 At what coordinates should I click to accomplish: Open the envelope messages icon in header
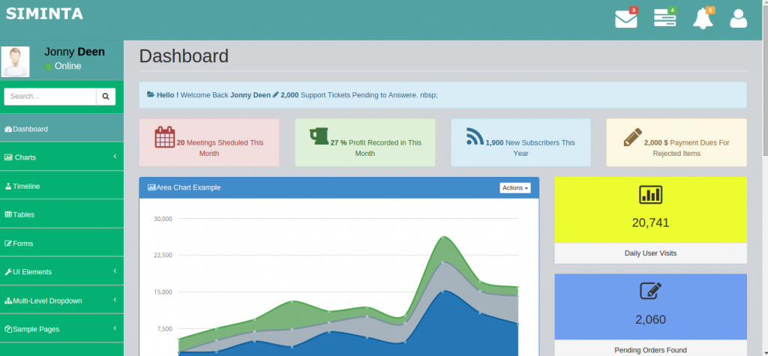click(x=626, y=19)
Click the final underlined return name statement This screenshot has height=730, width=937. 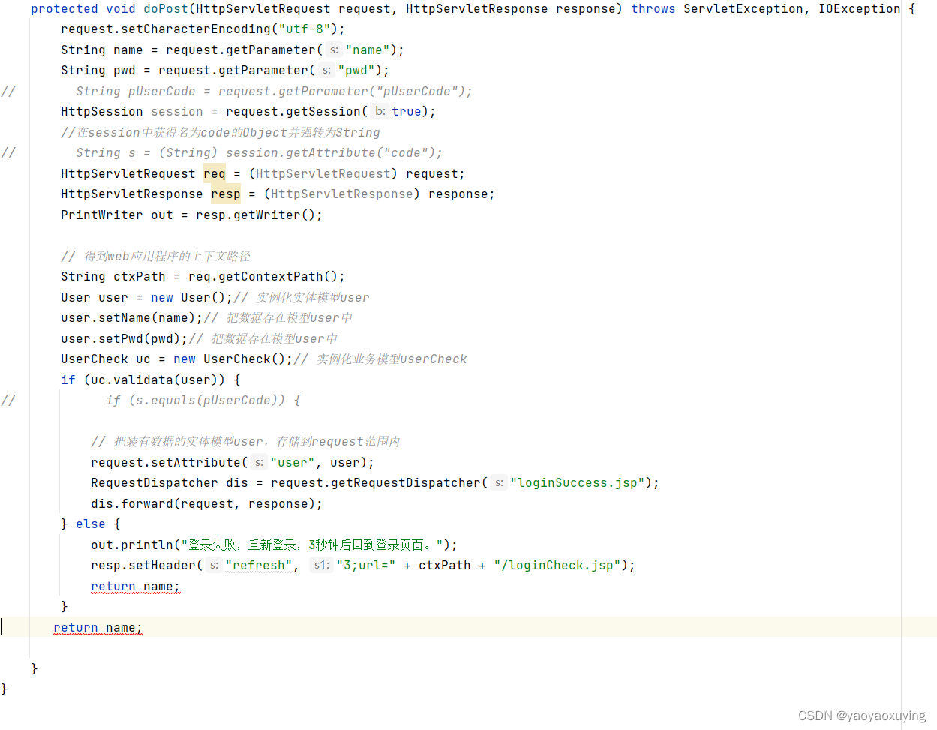coord(98,627)
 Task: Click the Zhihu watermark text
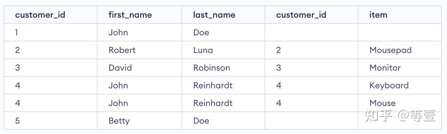pyautogui.click(x=400, y=116)
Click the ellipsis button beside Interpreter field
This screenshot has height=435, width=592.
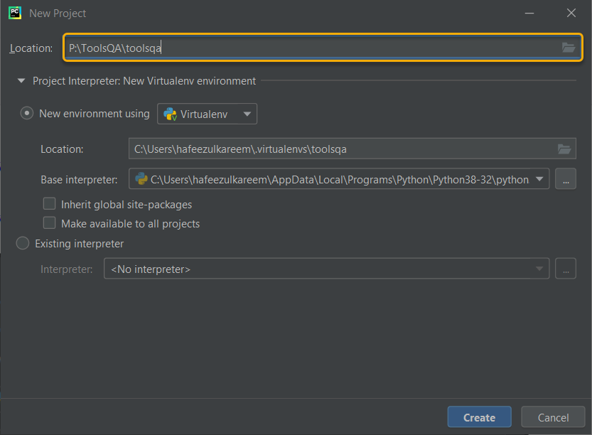[x=566, y=268]
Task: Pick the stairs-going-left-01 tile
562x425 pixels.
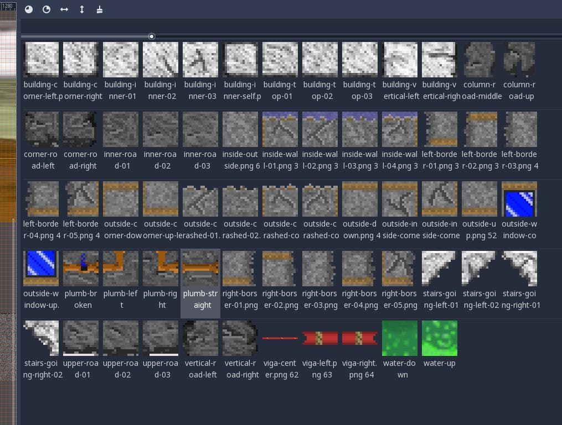Action: 440,280
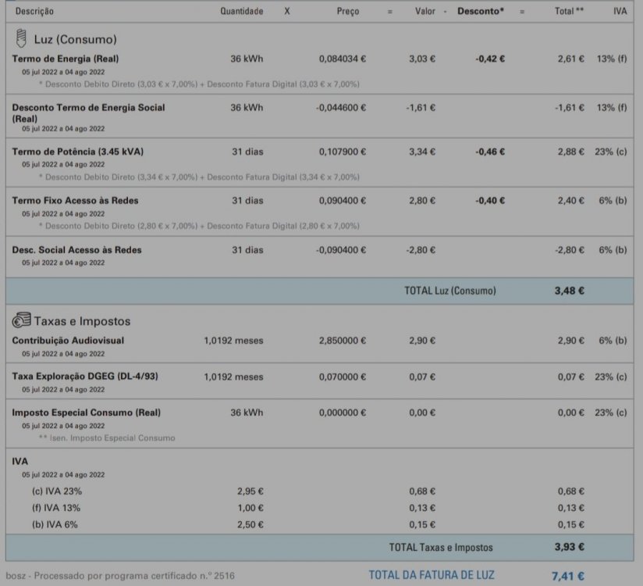643x586 pixels.
Task: Click Taxa Exploração DGEG (DL-4/93) label
Action: point(85,376)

________________________________________

Give back exactly the lines from the one containing "This screenshot has height=435, width=592." through the last line above, both included, and none of the pictures.

This screenshot has height=435, width=592.
[x=566, y=268]
Task: Pick the stairs-going-left-01 tile
562x425 pixels.
Action: 440,280
643x586 pixels.
Task: Click Taxa Exploração DGEG (DL-4/93) label
Action: point(85,376)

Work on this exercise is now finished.